French architects early on acknowledged the immense difficulty of cutting through the casbah. A report submitted to the governor general of Algeria in 1858 pointed to the futility of fighting "against nature," against the capricious, "tormented," and "accidental" topography of the casbah. Arguing that the needs of the French were different from those of the indigenous people, the report proposed the construction of a new town, which would cater to European tastes, next to the old one.[54] Napoleon III's "arabizing" policies enhanced the conservation of the casbah further. The new policy of "tolerance" that dominated the 1860s criticized former demolitions and European constructions in the old town, which had pushed the local population to upper slopes and resulted in highly congested living conditions. The report that followed the emperor's research maintained that
the town must conserve its actual physiognomy, that is to say, the high town must stay as it is, because it is appropriate to the customs and habits of the indigenous; cutting through grand arteries may result in causing them great suffering, and all these improvements may impose hardships to the indigenous population, which does not have the same lifestyle as the Europeans. The emperor thinks that the lower town should be reserved for the latter and it is in that part that all works of improvement and beautification should be made.[55]
In the late 1870s Eugène Fromentin summarized the early colonial policies Napoleon III aimed to change and commented on the rationale and extent of the French appropriation of Algiers:
France took from the old town everything that was convenient for her, everything that touched the waterfront or dominated the gates, everything that was more or less level and that could be easily cleared, and readily accessible. She took the Djenina, that she razed, and the ancient palace of the pachas, that she converted into the house of her governors . . . . She created a little Rue de Rivoli with Bab Azzoun and Bab el-Oued streets, and peopled it with counterfeiting Parisians. She made a choice between mosques, leaving some to the Qu'ran, giving others to the Evangelists.[56]

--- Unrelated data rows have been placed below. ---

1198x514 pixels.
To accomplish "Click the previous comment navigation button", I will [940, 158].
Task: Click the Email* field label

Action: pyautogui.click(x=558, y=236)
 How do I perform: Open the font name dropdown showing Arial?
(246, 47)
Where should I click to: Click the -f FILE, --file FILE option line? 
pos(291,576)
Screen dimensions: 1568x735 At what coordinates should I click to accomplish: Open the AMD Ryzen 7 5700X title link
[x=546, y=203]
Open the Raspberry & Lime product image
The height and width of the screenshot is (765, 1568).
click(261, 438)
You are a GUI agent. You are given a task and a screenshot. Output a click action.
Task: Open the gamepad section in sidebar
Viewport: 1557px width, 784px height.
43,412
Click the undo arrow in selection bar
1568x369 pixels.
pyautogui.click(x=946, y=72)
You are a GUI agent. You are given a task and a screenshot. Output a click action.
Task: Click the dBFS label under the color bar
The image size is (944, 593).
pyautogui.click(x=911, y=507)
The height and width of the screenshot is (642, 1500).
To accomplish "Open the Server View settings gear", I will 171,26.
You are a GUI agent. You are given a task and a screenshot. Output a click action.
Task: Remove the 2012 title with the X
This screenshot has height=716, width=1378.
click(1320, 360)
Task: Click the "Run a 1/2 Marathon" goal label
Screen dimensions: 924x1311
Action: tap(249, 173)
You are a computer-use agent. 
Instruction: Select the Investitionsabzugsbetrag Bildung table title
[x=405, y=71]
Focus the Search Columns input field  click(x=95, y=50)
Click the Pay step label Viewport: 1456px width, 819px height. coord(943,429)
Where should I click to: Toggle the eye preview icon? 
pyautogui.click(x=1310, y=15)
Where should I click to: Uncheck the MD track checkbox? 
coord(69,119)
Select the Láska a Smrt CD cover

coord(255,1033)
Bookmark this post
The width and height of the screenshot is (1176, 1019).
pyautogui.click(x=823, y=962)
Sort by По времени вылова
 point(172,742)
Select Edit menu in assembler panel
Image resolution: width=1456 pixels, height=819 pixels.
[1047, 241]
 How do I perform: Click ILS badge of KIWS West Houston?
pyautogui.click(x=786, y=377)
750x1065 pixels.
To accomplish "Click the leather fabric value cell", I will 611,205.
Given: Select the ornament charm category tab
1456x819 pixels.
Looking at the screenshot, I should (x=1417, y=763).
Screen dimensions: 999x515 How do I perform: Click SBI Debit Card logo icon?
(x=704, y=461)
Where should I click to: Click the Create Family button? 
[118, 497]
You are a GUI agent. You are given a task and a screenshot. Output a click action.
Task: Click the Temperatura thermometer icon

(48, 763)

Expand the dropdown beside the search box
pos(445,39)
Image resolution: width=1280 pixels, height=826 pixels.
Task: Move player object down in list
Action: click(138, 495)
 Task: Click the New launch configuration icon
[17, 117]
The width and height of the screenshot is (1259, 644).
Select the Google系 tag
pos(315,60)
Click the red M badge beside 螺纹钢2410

After these initial interventions, the casbah was left on its own. If demolition was no longer the issue, neither was maintenance. Algerian urban sociologist Djaffar Lesbet argues that the implicit menace of destruction to the casbah posed by neglect played a constructive and catalyzing role on the residents and forced them to pool their resources to stop the "natural" demolition of their neighborhoods. The basis for an alternative urban administration was established, operating on two levels: the maintenance of public open spaces by designated officers from the casbah and the maintenance of individual houses by the collaborative and organized labor of renters and owners. The residents of the casbah thus spoke back to colonizers by turning to themselves, consolidating their unity, and establishing their own system. With this move, Lesbet maintains, the casbah was transformed into a "counter space" (espace contre ) that represented the oppositional voice of Algerians to colonial power.[57] The diametric stances of the casbah and the French Algiers, crystallized further by the former's "counter space" character, destroyed any possibility of overall harmony in a situation distinct to French colonial urbanism. In the words of Fanon, "The zone where the natives live is not complementary to the zone inhabited by the settlers. The two zones are opposed, but not in the service of a higher unity. Obedient to the rules of pure Aristotelian logic, they both follow the principle of reciprocal exclusivity. No conciliation is possible."[58]